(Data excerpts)

= = = = = = =

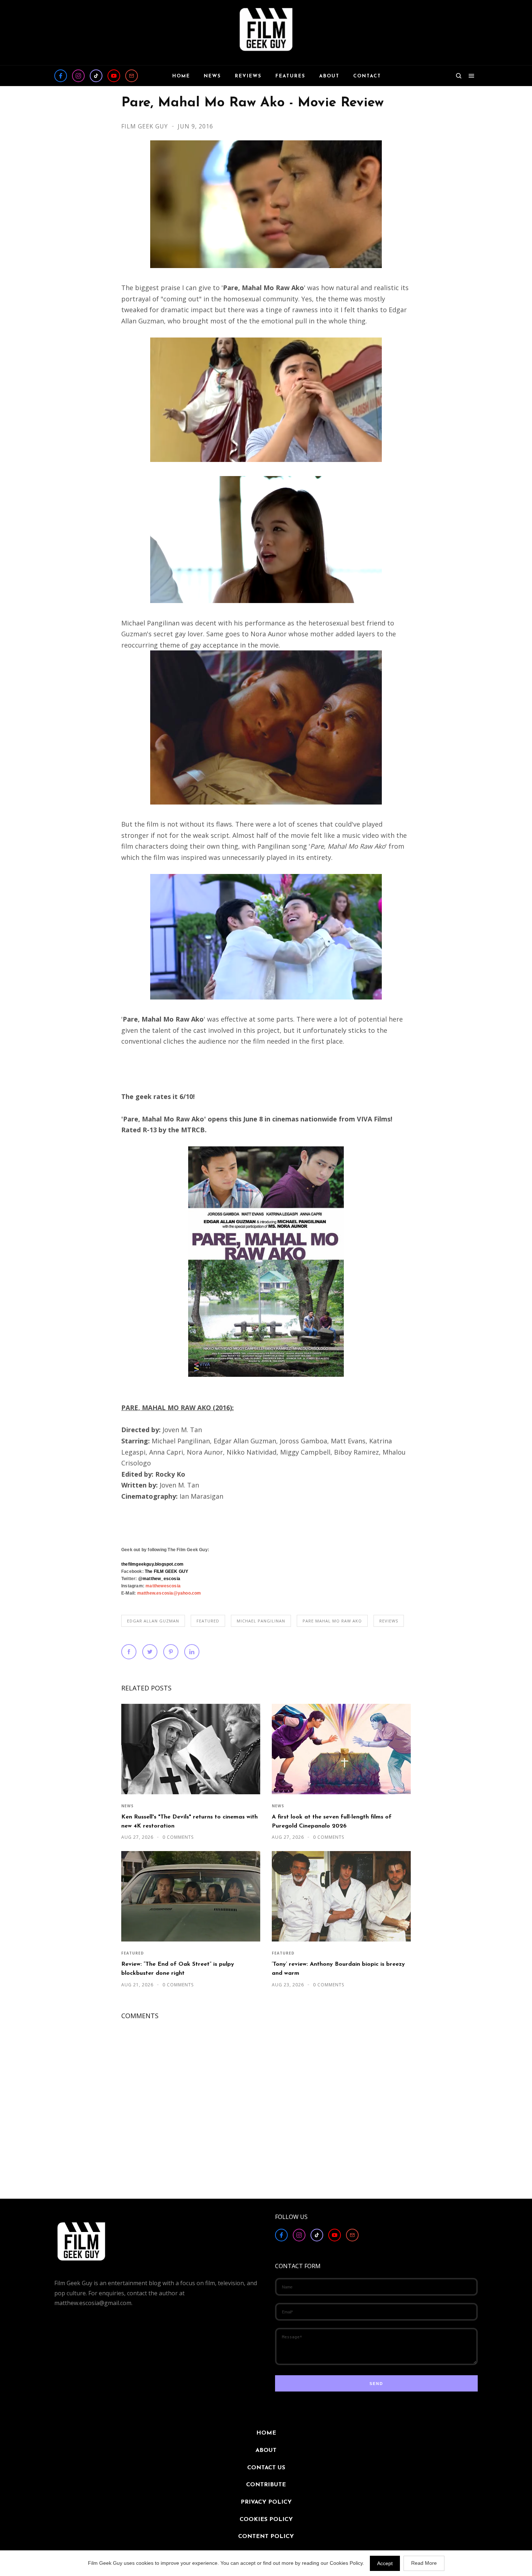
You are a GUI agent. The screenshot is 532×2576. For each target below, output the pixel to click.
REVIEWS (388, 1621)
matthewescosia (163, 1585)
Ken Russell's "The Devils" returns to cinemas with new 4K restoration (189, 1821)
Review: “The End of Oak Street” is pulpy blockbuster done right (177, 1968)
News (127, 1805)
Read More (424, 2563)
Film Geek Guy (145, 126)
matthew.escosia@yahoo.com (169, 1593)
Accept (385, 2563)
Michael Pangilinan (261, 1621)
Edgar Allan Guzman (153, 1621)
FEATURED (208, 1621)
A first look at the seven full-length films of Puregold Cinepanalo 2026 (332, 1821)
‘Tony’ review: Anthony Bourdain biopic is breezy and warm (338, 1968)
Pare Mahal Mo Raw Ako (332, 1621)
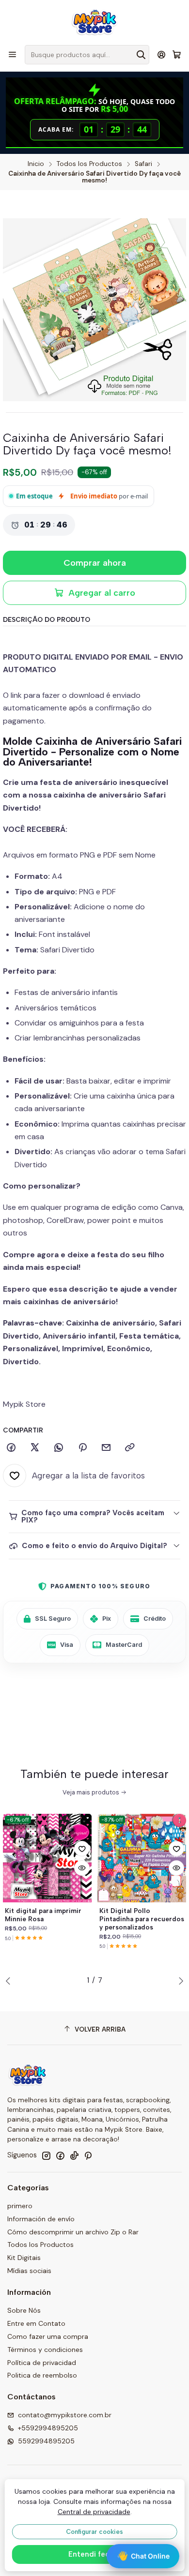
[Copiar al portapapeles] (130, 1448)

= = = = = = =

» **Task details**:
Each entry above should be written out verbatim, minus its pictures.

» **Result of this exercise**:
You are a GUI agent. The screenshot is 532×2576. For each target below, output the pixel to click.
REVIEWS (388, 1621)
matthewescosia (163, 1585)
Ken Russell's "The Devils" returns to cinemas with new 4K restoration (189, 1821)
Review: “The End of Oak Street” is pulpy blockbuster done right (177, 1968)
News (127, 1805)
Read More (424, 2563)
Film Geek Guy (145, 126)
matthew.escosia@yahoo.com (169, 1593)
Accept (385, 2563)
Michael Pangilinan (261, 1621)
Edgar Allan Guzman (153, 1621)
FEATURED (208, 1621)
A first look at the seven full-length films of Puregold Cinepanalo 2026 (332, 1821)
‘Tony’ review: Anthony Bourdain biopic is breezy and warm (338, 1968)
Pare Mahal Mo Raw Ako (332, 1621)
[Copiar al portapapeles] (130, 1448)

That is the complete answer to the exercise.